Love Medicine

Love Medicine
Detail of beadwork from an Ojibwe medicine pouch

Saturday, March 27, 2010

Buffalo Nickel

I've just found something that i haven't come across in a while. The US mint distributed a nickel with a buffalo on the front and the picture of an Indian Chief on the back. I was wondering why they would do that if they were so concerned about ridding the US of their "Indian" cultures. Why would they circulate a tribute around the nation if they were so set on assimilating these "barbaric" people?

3 comments:

zoewilliams said...

interesting

Shiloh said...

Maybe because the world isn't black and white like that? There are two sides to every coin (pun intended). The coin is circa 1935, nearly twenty years after World War I, which around 17,000 Native Americans fought in. Furthermore, Native Americans were granted American citizenship in 1924 with the American Indian Citizenship Act. These aren't "barbarians" anymore, they're American citizens. And even ten years later, Navajo Indians would be vital to the United States when they were used as code talkers (speaking their Native tongue) in WWII. I really wish we had gone more in-depth with the government's mentality towards Native Americans.

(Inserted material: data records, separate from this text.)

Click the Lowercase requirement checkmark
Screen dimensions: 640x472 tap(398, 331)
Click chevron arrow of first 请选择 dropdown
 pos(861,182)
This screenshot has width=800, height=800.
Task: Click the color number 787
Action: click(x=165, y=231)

In political issues like this, objectivity is a necessity.

SETH said...

Actually Shiloh, the buffalo nickel dates back to the turn of the century (early 1900s) when Theodore Roosevelt was in his presidency. The first press of the coin was in 1913 which is in the prime of the Indian Boarding school and the time of the Indian "problem". In 1938,the US government discontinued the use of the Indian Nickel which is the year before WWII even started.

I think the reason we did not go into more detail about the governments mentality toward the Native Americans because it wasn't necessary. We learned the history of the boarding schools because that is what we are reading about, but this is not a history class.